Wednesday, May 23, 2012

It makes a difference.

Picture of Choitram Baiga of Bahaoud village, taken last week. He is on treatment for multi-drug resistant tuberculosis. I had written about him here six months ago. I can hardly believe it is the same man. Shows what food, rest and medicines together can achieve. 

Thursday, May 3, 2012

i first met Lakshmi Sabar in 1994. i had suspected her of having tuberculosis in the small village clinic i ran at Koinpur in the Mahendratanaya hill range, and when her sputum was negative for TB, i sent her to government district hospital at Parlakhemundi for a chest X-ray. she made three visits there - the first time there was no electricity, the second time there was no X-ray film available, the third time the X-ray technician was on leave. 

Lakshmi Sabar with her second baby, 2006
each visit required a walk down from the hills to the nearest bus stop three hours away across the border in Andhra Pradesh, then a bus ride to Parlakhemundi, and then the journey back if she caught the bus in time. given the demands of trying to eke a living on the deforested patch of land they lived on, and her own poor health and lack of money to make the bus journey and to pay at the hospital, each visit was made at an interval of two or three months. 

her 2 year old son, who had also started coughing and becoming thinner and sicker, died in the interim. she took him along once to the district hospital where he was prescribed expensive tonics which she did not buy. on her fourth visit (a month after her son died) she was finally started on anti-TB drugs. 

three weeks later, i got a frantic call from the field staff - lakshmi sabar had gone mad, and was running around the village shouting and tearing off her clothes. could i come and see what could be done? 

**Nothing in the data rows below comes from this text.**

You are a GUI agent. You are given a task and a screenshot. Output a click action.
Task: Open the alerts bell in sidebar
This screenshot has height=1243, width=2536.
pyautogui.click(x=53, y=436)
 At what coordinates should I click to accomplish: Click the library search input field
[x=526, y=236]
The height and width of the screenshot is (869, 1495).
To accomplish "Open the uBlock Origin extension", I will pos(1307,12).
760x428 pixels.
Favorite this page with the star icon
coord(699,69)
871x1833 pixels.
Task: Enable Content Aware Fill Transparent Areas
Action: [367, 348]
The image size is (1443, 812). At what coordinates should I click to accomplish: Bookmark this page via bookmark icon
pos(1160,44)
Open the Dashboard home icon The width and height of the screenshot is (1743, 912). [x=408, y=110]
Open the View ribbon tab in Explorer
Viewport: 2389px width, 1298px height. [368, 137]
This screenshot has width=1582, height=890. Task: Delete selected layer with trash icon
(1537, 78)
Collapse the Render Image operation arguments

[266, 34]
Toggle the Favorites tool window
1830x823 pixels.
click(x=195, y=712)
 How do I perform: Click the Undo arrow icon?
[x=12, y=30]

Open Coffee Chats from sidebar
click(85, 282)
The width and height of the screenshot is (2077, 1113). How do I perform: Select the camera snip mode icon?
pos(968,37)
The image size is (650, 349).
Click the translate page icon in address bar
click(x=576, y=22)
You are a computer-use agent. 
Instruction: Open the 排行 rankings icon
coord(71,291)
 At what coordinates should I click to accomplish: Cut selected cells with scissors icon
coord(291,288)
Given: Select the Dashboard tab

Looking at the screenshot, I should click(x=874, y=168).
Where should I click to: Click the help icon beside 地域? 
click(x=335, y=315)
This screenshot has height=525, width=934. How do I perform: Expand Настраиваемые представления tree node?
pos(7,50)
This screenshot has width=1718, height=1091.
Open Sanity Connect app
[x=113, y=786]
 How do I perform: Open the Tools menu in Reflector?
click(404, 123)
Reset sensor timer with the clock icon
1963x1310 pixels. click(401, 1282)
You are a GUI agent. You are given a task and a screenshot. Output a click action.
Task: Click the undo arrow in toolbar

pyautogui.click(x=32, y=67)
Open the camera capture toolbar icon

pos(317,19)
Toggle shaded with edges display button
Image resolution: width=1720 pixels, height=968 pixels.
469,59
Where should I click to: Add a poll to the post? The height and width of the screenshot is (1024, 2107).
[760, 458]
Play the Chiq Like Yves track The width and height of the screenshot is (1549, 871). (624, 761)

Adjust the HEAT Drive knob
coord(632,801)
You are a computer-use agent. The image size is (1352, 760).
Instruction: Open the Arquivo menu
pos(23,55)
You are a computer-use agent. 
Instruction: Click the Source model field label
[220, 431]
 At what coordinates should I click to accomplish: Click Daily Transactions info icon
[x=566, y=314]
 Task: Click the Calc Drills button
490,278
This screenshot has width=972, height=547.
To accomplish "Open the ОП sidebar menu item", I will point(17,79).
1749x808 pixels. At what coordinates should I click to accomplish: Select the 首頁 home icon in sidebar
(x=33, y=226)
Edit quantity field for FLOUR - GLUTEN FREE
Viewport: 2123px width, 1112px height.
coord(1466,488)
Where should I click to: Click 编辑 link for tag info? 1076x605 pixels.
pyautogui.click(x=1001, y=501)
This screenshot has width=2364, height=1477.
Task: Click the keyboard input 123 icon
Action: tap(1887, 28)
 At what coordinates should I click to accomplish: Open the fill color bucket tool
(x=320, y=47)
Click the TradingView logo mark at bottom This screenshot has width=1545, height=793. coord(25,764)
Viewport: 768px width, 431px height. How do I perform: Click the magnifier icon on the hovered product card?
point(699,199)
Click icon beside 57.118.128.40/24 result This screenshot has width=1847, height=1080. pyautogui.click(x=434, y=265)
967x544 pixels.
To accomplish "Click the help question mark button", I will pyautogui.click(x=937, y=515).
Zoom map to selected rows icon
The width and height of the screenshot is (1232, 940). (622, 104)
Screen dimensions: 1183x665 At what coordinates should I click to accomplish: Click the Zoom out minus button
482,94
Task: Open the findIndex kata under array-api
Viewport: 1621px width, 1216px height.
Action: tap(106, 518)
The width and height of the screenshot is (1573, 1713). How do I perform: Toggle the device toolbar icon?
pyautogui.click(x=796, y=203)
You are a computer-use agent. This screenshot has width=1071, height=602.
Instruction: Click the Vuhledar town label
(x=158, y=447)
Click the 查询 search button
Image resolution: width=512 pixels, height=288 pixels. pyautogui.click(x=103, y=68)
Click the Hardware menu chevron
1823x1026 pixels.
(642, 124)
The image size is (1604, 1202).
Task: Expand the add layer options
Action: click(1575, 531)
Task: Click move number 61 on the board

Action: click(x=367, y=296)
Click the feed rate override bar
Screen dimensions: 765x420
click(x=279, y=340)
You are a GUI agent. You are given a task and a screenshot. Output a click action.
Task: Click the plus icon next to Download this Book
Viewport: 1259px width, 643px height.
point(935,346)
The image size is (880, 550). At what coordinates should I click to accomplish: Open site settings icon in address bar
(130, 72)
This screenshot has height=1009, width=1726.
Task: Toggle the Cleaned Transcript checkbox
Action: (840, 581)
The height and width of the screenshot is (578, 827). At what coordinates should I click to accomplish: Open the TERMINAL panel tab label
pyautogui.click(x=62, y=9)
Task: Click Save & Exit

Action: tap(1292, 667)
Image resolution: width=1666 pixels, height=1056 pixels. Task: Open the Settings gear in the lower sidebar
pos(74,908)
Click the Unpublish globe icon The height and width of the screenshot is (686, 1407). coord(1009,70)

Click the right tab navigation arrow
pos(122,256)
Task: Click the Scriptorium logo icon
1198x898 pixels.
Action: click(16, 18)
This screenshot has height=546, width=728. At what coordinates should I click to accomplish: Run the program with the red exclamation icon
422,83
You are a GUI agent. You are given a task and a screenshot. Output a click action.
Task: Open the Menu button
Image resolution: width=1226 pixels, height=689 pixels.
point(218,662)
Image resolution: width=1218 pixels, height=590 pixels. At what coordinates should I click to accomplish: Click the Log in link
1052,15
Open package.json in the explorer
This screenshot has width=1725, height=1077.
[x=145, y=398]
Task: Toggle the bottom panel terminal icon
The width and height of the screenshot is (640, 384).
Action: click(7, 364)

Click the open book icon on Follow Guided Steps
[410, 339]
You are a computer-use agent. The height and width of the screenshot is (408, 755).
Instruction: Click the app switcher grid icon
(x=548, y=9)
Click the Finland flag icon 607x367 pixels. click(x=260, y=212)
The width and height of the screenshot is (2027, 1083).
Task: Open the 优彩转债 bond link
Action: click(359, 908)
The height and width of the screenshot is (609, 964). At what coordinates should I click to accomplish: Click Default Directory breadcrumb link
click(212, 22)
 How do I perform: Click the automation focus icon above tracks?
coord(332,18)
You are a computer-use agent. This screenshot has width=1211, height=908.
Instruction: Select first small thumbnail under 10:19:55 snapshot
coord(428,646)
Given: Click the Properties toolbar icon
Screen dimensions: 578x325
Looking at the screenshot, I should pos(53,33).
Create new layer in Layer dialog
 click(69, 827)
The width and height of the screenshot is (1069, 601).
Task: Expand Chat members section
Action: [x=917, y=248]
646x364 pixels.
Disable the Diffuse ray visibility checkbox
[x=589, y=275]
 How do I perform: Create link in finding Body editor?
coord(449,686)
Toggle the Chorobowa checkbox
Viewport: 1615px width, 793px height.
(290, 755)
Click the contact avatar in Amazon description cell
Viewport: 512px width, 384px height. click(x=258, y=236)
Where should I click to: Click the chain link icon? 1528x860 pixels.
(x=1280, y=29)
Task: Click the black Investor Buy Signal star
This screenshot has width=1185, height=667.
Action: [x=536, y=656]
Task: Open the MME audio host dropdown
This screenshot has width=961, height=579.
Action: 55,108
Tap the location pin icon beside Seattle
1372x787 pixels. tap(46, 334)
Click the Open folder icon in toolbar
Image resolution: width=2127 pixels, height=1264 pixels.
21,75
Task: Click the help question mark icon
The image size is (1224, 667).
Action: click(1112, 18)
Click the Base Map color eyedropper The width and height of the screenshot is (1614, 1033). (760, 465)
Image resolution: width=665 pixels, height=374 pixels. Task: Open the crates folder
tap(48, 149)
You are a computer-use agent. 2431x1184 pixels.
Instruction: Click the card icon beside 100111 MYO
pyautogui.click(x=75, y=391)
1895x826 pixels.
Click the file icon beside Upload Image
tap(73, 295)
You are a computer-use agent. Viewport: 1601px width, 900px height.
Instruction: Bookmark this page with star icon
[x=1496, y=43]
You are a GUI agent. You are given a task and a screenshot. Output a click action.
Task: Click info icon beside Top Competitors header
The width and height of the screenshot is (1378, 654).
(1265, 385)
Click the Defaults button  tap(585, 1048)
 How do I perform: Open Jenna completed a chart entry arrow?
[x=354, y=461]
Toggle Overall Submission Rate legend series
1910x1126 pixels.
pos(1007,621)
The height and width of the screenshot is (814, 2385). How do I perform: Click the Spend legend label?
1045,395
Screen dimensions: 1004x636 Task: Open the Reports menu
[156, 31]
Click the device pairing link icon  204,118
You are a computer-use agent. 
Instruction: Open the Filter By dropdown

i realised this was INH pyschosis (a drug reaction sometimes caused by one of the anti-TB drugs) and persuaded her husband to bring her back with me to the main campus outside Berhampur where we had a small dispensary with in-patient facilities. there were three other patients admitted, recovering from severe malaria and from pneumonia. i was a bit hesitant to introduce this woman with an acute psychosis in their midst, but told them that her behaviour was due to the medicines she was taking. 

the other patients were surprisingly welcoming and considerate of Lakshmi. one day she would lie all day underneath the cot. the next day she would manage to climb on top of the medicine cupboard and sit there most of the day. she took about ten days to return to a near-normal state of mind, but it did not seem to disturb the others at all. they empathized with her. anyone who lost a baby would be mad with grief they said. if she wants to hide under the bed all day, how does it bother us? let her be. you may say that this is due to medicines, but we know the grief of losing a child. 

there was a lesson for me there. 

Lakshmi became completely normal in a few weeks' time and we re-started her anti-TB medication. she recovered completely, and i followed her through her second pregnancy the following  year. 

i wonder how Lakshmi Sabar and her family are now.